● **ROWS**
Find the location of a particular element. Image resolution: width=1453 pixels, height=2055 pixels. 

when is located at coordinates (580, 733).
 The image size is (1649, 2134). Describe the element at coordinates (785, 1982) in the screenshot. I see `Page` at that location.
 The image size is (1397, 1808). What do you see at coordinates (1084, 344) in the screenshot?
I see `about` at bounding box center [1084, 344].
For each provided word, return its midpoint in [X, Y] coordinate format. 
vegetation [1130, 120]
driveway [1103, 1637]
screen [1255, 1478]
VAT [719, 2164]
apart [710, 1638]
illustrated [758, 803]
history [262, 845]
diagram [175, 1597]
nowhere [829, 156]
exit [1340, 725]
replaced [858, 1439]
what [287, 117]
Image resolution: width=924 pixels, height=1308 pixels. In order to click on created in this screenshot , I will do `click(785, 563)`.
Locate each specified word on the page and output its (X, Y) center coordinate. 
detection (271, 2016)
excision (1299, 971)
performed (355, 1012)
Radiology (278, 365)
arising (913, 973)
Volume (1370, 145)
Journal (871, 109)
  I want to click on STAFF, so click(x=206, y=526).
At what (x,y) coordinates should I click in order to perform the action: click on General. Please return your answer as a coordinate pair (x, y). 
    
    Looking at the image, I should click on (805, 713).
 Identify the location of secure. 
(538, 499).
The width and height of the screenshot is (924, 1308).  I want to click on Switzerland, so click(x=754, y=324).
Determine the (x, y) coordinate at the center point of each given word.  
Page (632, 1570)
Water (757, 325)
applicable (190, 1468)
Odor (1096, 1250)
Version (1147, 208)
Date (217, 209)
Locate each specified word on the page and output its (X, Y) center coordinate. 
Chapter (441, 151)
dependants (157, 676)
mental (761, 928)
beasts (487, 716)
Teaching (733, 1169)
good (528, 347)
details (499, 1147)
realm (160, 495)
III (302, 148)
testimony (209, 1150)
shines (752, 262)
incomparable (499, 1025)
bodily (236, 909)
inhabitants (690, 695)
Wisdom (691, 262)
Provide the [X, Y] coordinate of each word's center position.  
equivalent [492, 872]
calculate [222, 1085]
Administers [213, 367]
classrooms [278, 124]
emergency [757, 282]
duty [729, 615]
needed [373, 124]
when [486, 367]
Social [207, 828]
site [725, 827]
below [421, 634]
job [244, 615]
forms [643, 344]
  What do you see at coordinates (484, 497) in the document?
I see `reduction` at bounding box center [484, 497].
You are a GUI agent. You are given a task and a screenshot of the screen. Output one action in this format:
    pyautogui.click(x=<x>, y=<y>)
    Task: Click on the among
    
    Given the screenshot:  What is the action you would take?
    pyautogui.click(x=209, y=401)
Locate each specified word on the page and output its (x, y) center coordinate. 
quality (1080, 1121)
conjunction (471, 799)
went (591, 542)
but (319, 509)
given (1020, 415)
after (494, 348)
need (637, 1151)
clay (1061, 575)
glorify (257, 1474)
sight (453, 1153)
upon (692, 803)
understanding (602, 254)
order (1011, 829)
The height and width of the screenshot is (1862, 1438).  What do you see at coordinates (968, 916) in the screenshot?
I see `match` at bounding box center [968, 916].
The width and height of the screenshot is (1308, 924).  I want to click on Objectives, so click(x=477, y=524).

● **WORK TO DO**
Copy out the records word for word, from the line containing "incomparable (499, 1025)" down to the line containing "center [484, 497].", with both of those lines included.

● **RESPONSE TO THIS EXERCISE**
incomparable (499, 1025)
bodily (236, 909)
inhabitants (690, 695)
Wisdom (691, 262)
Provide the [X, Y] coordinate of each word's center position.  
equivalent [492, 872]
calculate [222, 1085]
Administers [213, 367]
classrooms [278, 124]
emergency [757, 282]
duty [729, 615]
needed [373, 124]
when [486, 367]
Social [207, 828]
site [725, 827]
below [421, 634]
job [244, 615]
forms [643, 344]
  What do you see at coordinates (484, 497) in the document?
I see `reduction` at bounding box center [484, 497].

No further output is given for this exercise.